# Fragmento seleccionado:
═══

Por Óscar Lovera Vera Periodista
Los cabos sueltos ayudaron a un jefe policial a unir las piezas para lograr desarmar a la banda. Llevaban varios asaltos violentos y a una ciudad en zozobra. Pese a la insistencia de los investigadores, el caso no terminaría como ellos imaginaron.
Con la pista de Gabriela Insfrán Giménez como una de las posibles piezas de –hasta ese momento– un grupo desconocido por el equipo del comisario Antonio Gamarra. Aún con la duda, pero con la convicción del instinto, el grupo de investigadores trazó su segunda operación en búsqueda de los asesinos de Verónica.
– En el barrio Vista Alegre de Luque –comisario– ahí tenemos un dato. Gabriela vive en una casa junto con otras personas. Pudieran ser parte del grupo –pasó su reporte “rojo”. Así lo conocían todos, por su notablecabellode texturafuego.
El 11 de febrero –un mes más tarde– Gamarra y diez policías más rodearon la casa marcada por la pesquisa de inteligencia hecha.
Unos minutos antes del atraco, el comisario explicó su plan: rodear la construcción de material sólido como si fueran personas comunes, sin alertar a ningún vecino, pero atentos a cada movimiento. En caso que logren divisar a alguien armado deberán reportarlo y prepararse para un posible enfrentamiento.
Gamarra sabía que las gavillas de este carácter no temían al plomo y responderían con violencia si de huir se tratase.

═══

# Entradas proporcionadas:
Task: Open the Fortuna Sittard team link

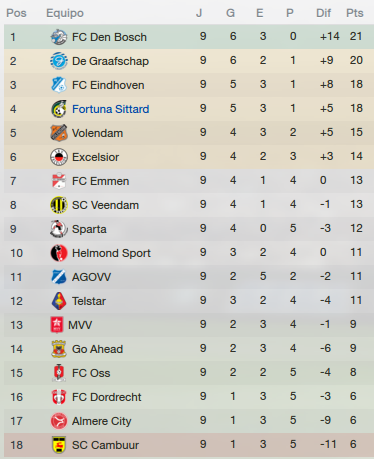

═══

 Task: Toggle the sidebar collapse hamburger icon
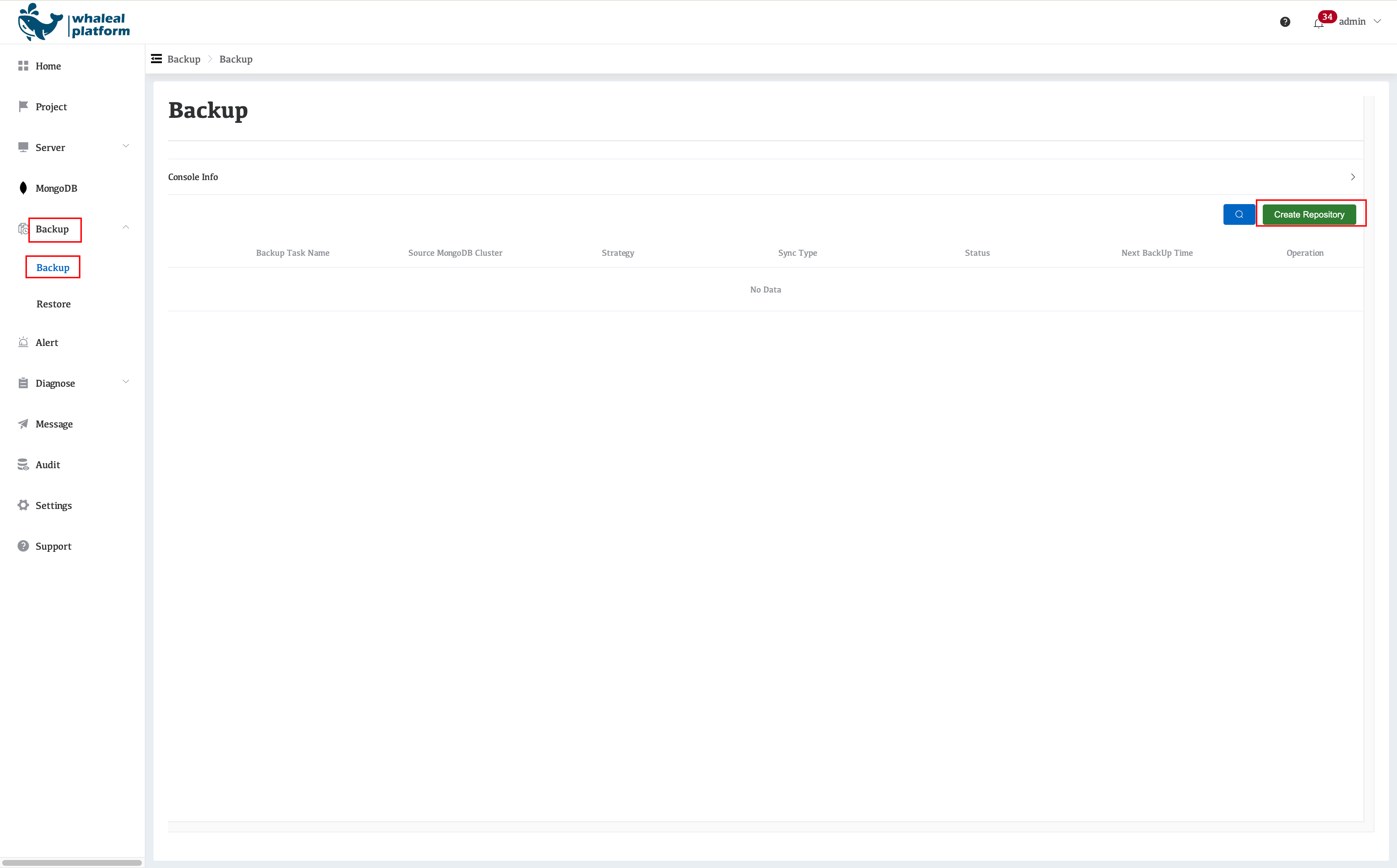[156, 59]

═══

# Objetivos:
**a.** Responde estas preguntas sobre la crónica policial:
(i) ¿En qué barrio de Luque vive Gabriela?
(ii) ¿Qué día rodearon la casa Gamarra y los demás policías?
(iii) ¿Cuántos policías acompañaron a Gamarra en ese operativo?
**b.** Transcribe todo el texto de la crónica policial desde "El 11 de febrero" hasta "un posible enfrentamiento.".

# Respuestas:
**a.**
(i) En el barrio Vista Alegre.
(ii) El 11 de febrero.
(iii) Diez policías.

**b.**
El 11 de febrero –un mes más tarde– Gamarra y diez policías más rodearon la casa marcada por la pesquisa de inteligencia hecha.
Unos minutos antes del atraco, el comisario explicó su plan: rodear la construcción de material sólido como si fueran personas comunes, sin alertar a ningún vecino, pero atentos a cada movimiento. En caso que logren divisar a alguien armado deberán reportarlo y prepararse para un posible enfrentamiento.